Problem details:
Rewrite the records from the line with "Image resolution: width=1704" to the line with "Looking at the image, I should click on (233, 110).", substituting "desktop agent" for "GUI agent" and leaving everything else unchanged.

Recorded data:
┌────────
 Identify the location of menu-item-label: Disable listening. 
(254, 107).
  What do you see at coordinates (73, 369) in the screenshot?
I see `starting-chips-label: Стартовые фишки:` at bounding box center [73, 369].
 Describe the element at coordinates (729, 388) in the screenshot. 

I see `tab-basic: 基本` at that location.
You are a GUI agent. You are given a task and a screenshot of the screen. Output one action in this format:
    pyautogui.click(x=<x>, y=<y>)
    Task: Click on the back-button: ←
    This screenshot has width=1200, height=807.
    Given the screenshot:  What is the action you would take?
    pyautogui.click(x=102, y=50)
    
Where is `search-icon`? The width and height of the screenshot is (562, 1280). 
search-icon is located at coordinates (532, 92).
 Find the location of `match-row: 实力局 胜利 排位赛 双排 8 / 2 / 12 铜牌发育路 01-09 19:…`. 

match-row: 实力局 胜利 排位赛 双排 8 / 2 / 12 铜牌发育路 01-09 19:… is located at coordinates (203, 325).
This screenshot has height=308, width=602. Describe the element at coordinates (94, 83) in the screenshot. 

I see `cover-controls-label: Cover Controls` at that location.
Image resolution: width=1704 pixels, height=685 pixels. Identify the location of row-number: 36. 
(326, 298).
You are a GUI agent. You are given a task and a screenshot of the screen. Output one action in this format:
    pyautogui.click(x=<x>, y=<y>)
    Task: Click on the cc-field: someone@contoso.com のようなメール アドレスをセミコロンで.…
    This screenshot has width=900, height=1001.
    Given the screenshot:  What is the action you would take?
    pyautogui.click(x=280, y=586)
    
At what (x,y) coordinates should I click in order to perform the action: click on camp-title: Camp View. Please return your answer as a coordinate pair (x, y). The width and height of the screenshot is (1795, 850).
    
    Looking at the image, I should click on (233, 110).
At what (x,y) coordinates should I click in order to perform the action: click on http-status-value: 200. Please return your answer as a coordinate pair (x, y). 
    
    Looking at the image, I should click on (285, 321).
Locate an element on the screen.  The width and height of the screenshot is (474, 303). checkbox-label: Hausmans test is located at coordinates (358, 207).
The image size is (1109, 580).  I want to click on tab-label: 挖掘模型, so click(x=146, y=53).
└────────
Your response:
Image resolution: width=1704 pixels, height=685 pixels. Identify the location of row-number: 36. 
(326, 298).
You are a desktop agent. You are given a task and a screenshot of the screen. Output one action in this format:
    pyautogui.click(x=<x>, y=<y>)
    Task: Click on the cc-field: someone@contoso.com のようなメール アドレスをセミコロンで.…
    This screenshot has width=900, height=1001.
    Given the screenshot:  What is the action you would take?
    pyautogui.click(x=280, y=586)
    
At what (x,y) coordinates should I click in order to perform the action: click on camp-title: Camp View. Please return your answer as a coordinate pair (x, y). The width and height of the screenshot is (1795, 850).
    
    Looking at the image, I should click on (233, 110).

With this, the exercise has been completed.